== TASK MATERIAL

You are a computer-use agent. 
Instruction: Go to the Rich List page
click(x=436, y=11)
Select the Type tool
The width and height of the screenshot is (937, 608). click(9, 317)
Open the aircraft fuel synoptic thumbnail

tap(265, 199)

====
== TASK MATERIAL

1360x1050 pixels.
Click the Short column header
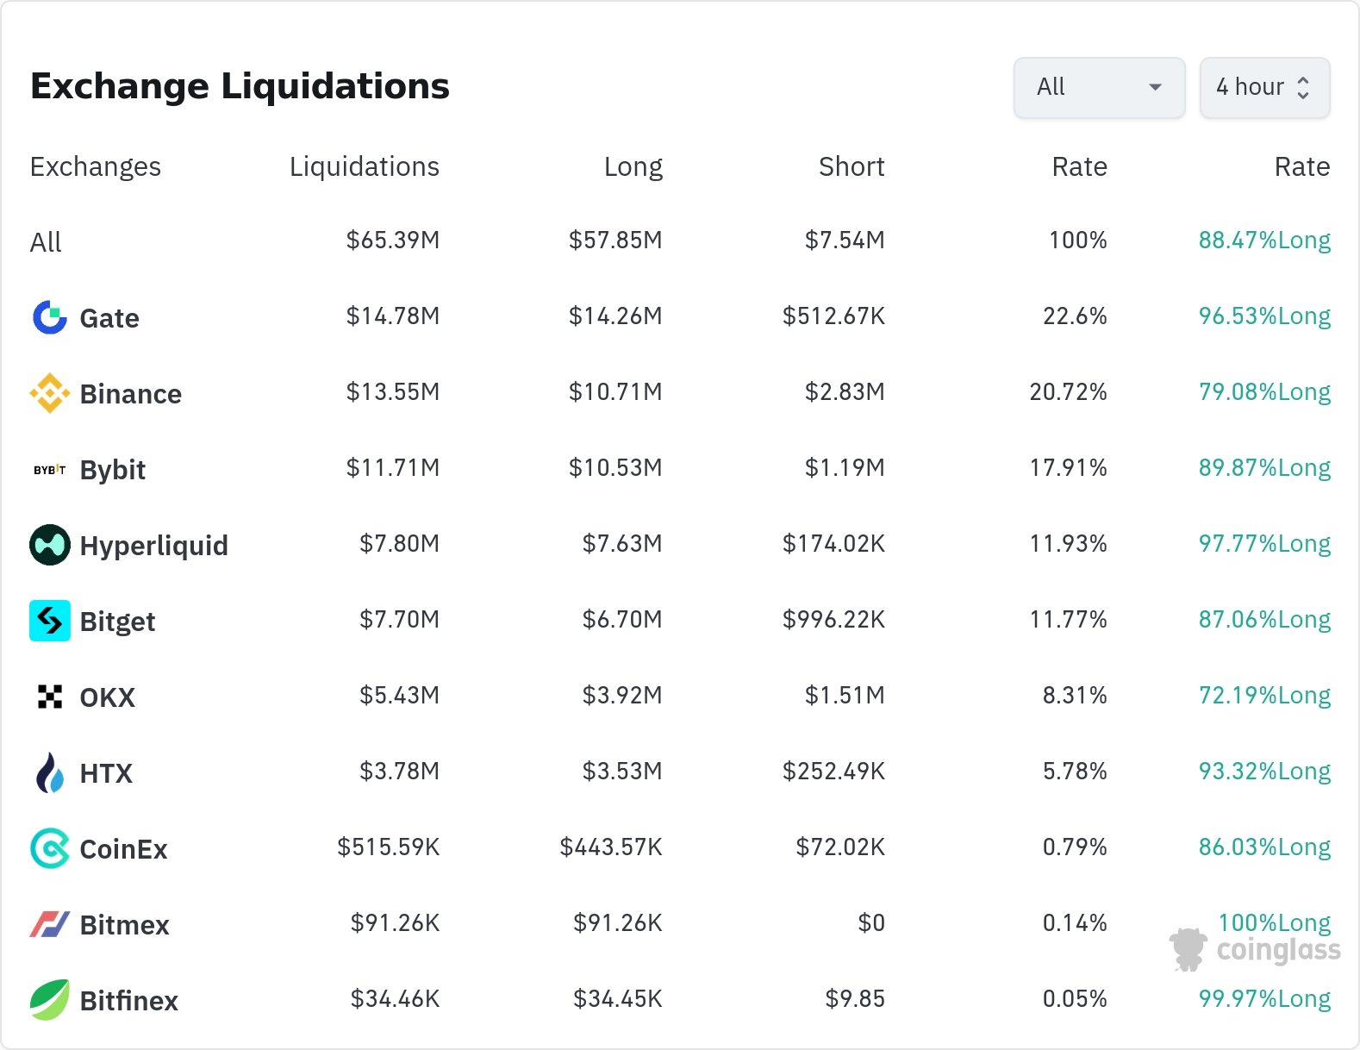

====
== TASK MATERIAL

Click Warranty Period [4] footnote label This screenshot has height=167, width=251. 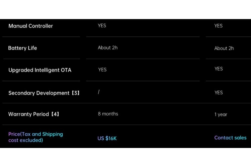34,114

====

WORK TO BE COMPLETED ▸ Referring to the material above, set down exactly the lines between the line with "1360x1050 pixels." and the line with "Click the Short column header", inclusive, and no other lines.

RESULT OF THIS TASK ▸
1360x1050 pixels.
Click the Short column header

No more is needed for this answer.